Monkey See,Monkey Do...
One day, three consultants, one from Wipro, one from Infosys and one from TCS, went out for a walk.

"Why dont we prove who is the best among ourselves?"

Why not, said the other two.

The Infosian said "Lets have a test. Whoever makes this monkey laugh, works for the best firm".

Being a pure logical strategist, the person from TCS tried to make the monkey Laugh by telling jokes. The monkey stayed still.

As a more practical consultant, the Wipro guy tried to make funny gestures... no good, the monkey stayed put...

Now, comes the Infosian. Being the practical guy he was always trained to be, he whispered something into the monkeys ear, and it burst out laughing at him..



The other two were astonished. So the Wipro guy said "OK, lets take another test. Lets make this monkey cry!!"

So there they went again, applying the same methods as before. The TCS guy narrated sad stories, the Wipro guy made sad gestures, and they failed again...

Then, the Infosian again whispered something into the monkeys ear and oh! It started crying, patting the Infosians shoulder!



The other two just could not believe their eyes! So the tcs guy said "OK, youve won twice. If you can win just this one, we will bow to you. Lets make this monkey run".

And he barked at the monkey and ordered him to run. Of course, it stayed where it was.. The Wipro guy, true to his type, pushed and prodded the monkey- still No go.

So...here comes Infosian, again, and whispers into the monkeys ear.
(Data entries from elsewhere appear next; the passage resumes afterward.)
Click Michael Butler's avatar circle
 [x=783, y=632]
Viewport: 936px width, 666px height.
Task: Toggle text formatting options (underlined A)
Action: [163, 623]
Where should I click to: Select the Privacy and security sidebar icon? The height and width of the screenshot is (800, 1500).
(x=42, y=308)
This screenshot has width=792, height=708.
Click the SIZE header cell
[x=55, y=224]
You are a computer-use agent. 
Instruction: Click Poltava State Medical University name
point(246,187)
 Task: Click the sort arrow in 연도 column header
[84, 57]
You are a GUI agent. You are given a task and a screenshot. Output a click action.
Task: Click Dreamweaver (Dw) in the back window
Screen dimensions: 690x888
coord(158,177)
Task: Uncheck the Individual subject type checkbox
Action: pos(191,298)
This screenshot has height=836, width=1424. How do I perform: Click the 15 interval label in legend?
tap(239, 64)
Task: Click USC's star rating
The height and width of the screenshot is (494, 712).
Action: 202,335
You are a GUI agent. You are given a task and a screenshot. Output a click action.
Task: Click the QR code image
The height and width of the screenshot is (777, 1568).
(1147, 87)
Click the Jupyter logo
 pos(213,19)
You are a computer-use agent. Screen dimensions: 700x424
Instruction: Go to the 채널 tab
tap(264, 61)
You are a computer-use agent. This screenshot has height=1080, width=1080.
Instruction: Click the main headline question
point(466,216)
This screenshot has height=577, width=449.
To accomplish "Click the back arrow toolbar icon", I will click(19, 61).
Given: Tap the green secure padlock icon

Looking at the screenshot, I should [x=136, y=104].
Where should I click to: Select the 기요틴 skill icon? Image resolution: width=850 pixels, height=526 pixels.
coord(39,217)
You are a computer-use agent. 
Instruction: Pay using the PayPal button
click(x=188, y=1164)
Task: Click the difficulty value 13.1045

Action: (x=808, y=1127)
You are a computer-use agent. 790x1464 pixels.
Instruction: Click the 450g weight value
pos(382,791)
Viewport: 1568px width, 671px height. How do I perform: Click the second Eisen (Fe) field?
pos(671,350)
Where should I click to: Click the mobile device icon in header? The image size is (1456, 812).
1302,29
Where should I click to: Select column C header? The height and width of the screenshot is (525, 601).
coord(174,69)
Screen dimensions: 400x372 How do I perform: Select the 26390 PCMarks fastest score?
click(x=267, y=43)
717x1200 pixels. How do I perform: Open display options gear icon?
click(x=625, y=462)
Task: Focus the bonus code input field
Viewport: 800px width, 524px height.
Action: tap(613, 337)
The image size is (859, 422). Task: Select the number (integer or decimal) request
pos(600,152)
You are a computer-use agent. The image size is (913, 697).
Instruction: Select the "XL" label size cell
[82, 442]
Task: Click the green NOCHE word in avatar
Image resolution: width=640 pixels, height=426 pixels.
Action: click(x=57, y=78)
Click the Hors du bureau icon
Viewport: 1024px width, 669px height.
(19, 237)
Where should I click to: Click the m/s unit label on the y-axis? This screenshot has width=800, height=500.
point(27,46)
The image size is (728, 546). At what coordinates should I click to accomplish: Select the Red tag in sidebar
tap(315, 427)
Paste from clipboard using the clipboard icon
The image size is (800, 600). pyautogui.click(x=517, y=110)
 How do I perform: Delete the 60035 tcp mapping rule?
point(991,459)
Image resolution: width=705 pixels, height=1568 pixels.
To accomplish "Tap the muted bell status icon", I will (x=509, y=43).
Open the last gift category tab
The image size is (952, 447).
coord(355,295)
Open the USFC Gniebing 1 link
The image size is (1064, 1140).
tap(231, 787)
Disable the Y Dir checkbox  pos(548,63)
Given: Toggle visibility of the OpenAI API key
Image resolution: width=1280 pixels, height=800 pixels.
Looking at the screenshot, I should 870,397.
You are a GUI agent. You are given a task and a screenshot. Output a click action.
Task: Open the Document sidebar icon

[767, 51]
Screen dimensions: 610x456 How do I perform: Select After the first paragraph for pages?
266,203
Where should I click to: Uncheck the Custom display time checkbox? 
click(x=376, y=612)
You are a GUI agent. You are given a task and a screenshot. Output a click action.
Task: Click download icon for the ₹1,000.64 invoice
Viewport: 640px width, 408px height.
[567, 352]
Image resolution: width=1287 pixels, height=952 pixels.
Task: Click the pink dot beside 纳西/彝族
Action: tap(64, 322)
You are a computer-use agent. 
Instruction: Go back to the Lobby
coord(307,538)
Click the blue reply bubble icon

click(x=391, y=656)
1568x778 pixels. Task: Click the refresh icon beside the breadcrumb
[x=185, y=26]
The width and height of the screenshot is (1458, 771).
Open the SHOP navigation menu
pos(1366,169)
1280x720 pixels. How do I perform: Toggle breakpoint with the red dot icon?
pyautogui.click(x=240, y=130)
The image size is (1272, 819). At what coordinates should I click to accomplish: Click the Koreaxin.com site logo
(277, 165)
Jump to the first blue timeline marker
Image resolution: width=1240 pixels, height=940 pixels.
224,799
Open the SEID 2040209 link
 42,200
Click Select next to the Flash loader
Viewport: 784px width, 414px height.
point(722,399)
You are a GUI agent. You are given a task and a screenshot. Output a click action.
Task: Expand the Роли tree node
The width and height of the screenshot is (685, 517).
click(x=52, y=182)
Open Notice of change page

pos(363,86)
The Monkey just takes off! It runs and runs as fast as it can, as if it was scared to death!

The other two surrendered.

They Said: "OK, we give up.

Youre the best among us, and you work for the Best firm of the three. But please, please tell us your secret," they begged him.



"Well", said the Infosian , "The first time I made it laugh, I told I work for Infosys . The next time, I told the monkey how much I get paid ...so it started crying.

And then I told that I was here for recruitment.....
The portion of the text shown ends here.